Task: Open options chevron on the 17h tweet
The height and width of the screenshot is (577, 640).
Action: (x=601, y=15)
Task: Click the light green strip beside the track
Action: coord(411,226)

================

> Goal of the exercise
Word for word, restate the entries that appear above.

> Problem solution
Task: Open options chevron on the 17h tweet
The height and width of the screenshot is (577, 640).
Action: (x=601, y=15)
Task: Click the light green strip beside the track
Action: coord(411,226)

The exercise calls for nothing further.